Many problems in algebra are in the form of words. In order to solve them, we must know how to translate the words into an equation. The key steps in solving a problem are analyzing the problem, forming the equation, solving the equation and checking the result.

Words and phrases can represent different mathematical operations. It's important to be able to translate words and phrases into equations when solving word problems. Here are some common words and phrases and their associated mathematical operation.
• minus, decreased, less than, reduced by: subtraction
• twice, product, multiplied by, times, of: multiplication
• quotient, divided by, ratio, into: division
It's best to try and write the equation as you are reading the problem. Here are some examples and steps to their solutions.

John and Steve have been collecting baseball cards since 2003. They now have accumulated a total of 40,000 cards. If John has 7,500 more cards than Steve, how many cards do each of them have?
First, assign a variable for the number of cards that either John or Steve has.
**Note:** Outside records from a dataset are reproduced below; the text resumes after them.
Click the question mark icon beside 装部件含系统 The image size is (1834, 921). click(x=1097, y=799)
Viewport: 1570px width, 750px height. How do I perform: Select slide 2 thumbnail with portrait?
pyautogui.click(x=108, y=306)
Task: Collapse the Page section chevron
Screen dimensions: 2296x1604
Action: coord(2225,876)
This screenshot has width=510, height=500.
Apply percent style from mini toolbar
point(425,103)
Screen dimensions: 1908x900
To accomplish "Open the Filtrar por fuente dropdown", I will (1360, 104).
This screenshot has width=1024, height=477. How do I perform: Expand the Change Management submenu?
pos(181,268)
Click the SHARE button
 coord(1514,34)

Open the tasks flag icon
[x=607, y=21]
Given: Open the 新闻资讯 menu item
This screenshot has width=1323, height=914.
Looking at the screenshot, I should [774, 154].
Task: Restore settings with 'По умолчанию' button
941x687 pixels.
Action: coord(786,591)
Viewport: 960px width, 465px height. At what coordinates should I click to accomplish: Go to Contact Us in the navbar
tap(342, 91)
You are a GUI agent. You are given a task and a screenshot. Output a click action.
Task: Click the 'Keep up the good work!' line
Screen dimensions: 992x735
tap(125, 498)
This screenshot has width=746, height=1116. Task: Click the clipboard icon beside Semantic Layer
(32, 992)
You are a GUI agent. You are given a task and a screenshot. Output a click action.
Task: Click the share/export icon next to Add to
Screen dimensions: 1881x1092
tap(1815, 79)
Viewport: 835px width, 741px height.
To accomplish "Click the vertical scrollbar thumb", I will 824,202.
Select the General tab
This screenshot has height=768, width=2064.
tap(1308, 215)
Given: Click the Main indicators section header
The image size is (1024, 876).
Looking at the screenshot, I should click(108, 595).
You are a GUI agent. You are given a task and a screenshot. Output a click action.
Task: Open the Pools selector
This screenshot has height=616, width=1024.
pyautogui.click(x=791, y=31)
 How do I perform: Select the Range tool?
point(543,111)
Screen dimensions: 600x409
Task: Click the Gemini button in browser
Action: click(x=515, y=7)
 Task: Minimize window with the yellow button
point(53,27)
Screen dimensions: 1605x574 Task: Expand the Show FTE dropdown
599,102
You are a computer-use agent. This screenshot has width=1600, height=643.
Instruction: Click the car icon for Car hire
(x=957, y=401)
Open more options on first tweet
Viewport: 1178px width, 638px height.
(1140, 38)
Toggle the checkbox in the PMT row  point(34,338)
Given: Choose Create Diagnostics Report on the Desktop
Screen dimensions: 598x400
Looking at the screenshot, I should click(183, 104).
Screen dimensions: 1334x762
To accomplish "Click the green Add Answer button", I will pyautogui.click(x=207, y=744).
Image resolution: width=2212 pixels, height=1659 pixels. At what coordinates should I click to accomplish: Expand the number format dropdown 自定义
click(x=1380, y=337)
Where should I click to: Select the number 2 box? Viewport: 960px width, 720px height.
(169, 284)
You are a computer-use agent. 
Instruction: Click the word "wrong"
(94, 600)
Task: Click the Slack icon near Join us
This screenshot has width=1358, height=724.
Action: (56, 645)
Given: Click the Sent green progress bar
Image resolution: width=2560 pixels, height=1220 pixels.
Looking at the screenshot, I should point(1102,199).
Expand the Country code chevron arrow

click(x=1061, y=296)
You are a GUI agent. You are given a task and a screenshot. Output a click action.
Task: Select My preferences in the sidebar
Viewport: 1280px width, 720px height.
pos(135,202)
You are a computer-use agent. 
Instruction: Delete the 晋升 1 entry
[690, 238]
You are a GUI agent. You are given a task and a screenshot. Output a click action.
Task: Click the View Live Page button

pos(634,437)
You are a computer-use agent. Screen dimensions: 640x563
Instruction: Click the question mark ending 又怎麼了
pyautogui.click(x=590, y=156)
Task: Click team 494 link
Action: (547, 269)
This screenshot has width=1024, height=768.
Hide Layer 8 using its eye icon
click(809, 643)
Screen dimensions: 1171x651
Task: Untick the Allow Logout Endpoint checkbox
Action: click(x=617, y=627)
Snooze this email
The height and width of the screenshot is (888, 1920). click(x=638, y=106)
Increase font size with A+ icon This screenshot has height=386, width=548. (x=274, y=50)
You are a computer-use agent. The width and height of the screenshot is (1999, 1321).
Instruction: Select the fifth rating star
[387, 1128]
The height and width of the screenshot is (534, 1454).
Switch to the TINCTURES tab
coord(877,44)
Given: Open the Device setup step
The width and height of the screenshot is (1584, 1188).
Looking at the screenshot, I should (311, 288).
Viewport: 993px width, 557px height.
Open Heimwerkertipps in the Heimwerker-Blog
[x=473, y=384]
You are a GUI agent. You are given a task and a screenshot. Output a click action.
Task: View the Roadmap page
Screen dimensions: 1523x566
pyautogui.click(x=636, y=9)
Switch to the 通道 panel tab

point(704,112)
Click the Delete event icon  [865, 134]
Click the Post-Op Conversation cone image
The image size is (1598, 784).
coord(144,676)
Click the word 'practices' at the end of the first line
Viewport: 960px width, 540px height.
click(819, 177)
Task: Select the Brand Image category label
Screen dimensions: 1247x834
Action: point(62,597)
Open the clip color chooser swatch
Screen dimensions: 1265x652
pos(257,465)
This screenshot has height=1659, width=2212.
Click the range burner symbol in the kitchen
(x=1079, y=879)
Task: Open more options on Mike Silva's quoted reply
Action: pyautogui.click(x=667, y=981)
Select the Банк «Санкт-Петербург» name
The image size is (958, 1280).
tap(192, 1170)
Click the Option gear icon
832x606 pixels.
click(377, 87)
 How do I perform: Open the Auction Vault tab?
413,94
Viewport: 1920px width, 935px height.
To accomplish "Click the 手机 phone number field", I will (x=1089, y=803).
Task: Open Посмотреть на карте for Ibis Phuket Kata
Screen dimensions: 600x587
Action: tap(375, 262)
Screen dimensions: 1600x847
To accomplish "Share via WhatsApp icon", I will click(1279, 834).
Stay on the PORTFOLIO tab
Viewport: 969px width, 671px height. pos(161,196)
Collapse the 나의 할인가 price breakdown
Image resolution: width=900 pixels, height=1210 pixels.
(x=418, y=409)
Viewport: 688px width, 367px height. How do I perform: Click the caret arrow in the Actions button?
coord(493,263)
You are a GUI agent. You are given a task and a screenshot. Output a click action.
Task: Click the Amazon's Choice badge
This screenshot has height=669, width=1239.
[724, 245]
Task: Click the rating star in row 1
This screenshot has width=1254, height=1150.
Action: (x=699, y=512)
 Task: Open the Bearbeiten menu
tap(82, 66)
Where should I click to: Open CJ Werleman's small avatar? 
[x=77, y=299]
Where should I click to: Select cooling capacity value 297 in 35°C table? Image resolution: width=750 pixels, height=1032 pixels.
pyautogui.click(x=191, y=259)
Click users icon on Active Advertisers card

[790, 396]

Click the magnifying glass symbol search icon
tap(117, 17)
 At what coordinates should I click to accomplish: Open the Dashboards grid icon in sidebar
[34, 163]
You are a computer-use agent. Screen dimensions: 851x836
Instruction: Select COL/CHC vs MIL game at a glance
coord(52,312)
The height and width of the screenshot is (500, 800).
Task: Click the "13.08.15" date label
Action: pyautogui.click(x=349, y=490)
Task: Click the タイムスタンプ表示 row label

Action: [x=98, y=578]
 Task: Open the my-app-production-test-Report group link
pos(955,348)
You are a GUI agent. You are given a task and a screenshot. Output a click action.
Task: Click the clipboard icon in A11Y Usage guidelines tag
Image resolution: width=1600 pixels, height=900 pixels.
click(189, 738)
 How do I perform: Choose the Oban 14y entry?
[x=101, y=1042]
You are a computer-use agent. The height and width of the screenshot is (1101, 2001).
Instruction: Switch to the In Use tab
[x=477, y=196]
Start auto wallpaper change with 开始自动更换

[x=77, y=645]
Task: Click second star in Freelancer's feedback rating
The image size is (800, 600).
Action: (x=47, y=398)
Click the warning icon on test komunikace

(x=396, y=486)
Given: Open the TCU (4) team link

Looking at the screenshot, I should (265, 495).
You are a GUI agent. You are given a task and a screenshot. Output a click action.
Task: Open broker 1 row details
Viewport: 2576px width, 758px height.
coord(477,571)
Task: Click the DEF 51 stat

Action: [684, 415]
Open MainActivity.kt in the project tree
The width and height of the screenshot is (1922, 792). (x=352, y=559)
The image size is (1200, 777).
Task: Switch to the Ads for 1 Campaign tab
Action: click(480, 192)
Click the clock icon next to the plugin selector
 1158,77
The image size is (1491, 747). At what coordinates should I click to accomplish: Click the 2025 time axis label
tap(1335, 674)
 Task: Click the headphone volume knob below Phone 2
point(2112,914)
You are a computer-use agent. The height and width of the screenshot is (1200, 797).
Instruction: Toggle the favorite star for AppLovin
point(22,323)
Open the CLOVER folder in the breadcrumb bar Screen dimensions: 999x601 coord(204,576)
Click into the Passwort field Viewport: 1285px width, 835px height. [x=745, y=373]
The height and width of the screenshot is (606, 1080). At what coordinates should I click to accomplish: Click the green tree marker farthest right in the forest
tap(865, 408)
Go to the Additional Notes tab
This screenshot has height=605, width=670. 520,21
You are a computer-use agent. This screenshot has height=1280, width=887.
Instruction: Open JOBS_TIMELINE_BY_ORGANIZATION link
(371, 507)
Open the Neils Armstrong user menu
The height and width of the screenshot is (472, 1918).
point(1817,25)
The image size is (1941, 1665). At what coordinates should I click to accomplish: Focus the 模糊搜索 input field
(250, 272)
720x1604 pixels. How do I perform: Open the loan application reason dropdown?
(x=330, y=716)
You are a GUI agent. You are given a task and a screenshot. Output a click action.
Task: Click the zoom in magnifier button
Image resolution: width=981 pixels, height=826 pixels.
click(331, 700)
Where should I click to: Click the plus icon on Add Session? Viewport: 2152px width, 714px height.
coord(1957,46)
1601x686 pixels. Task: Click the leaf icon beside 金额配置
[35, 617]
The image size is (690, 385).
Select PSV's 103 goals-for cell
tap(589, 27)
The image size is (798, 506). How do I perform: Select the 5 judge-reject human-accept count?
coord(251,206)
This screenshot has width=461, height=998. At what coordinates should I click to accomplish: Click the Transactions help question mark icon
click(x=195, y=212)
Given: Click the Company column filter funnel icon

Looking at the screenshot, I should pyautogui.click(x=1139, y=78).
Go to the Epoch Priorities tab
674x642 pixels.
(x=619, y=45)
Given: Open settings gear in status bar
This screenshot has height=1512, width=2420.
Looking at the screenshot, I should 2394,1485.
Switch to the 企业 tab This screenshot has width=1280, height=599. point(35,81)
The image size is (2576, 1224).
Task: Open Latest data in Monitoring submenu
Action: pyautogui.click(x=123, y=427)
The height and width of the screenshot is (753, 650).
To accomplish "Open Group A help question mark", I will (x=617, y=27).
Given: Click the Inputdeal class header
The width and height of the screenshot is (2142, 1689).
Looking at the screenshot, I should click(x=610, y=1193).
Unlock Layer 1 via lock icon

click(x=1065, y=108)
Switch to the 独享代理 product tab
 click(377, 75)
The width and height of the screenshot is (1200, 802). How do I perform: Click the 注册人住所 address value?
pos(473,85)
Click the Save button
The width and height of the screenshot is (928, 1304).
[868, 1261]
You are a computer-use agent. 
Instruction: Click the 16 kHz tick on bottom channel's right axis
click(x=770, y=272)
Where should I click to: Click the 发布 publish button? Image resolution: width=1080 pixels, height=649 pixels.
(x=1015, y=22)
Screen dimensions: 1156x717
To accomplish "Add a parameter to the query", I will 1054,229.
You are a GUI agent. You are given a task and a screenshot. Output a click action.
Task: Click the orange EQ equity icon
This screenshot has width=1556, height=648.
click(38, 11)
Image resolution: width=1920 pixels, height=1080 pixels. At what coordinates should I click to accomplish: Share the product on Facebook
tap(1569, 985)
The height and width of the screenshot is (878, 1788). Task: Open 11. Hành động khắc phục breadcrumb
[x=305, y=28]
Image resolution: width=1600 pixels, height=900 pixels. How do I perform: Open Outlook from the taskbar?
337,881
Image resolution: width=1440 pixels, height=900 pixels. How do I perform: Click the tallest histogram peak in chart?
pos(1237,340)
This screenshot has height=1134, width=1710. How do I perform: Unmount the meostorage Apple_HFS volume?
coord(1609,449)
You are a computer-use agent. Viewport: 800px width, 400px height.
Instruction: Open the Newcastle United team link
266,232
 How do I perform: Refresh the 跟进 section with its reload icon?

Let x = number of cards that Steve has. Since John has 7,500 more cards than Steve, he has 7,500 + x cards. Therefore, the number of cards that Steve has + Number of cards that John has = total number of cards. The equation that must be solved then is x + 7,500 + x = 40,000.

Here's another example which can be applied to real life. Suppose you wish to decide between two long distance phone plans. The first plan is \$0.20 for the first minute, \$0.07 for each additional minute. The second plan is \$0.15 for the first minute and \$0.10 for each additional minute. How many minutes must you talk for the first plan to be cheaper than the second plan?

For the first plan, let m = total minutes. Therefore, the cost for first minute plus cost for each additional minute is 0.20 + 0.07(m - 1).

For the second plan, the cost for first minute plus cost for each additional minute is 0.15 + 0.10(m - 1). We set equations equal to each other and solve for m to see how many minutes will the cost be equal.

Suppose a school wants to have an enclosed rectangular playground and has enough money in the budget to afford 550 feet of fencing. If the length is to be 125 feet longer than the width, what are the dimensions of the fence that encloses the playground?

Let W = width of the fence. The length is W + 125, therefore 2 times the length + 2 times the width = 550. The equation we must solve is 2(W + 125) + 2W = 550. Once we get a value for W, substitute back into the equation to solve for the length.

The important thing to remember is to analyze the problem, assign variable, set up equations which make sense in the context of the problem and check solutions. Be sure to try and write the equation as you are reading the problem.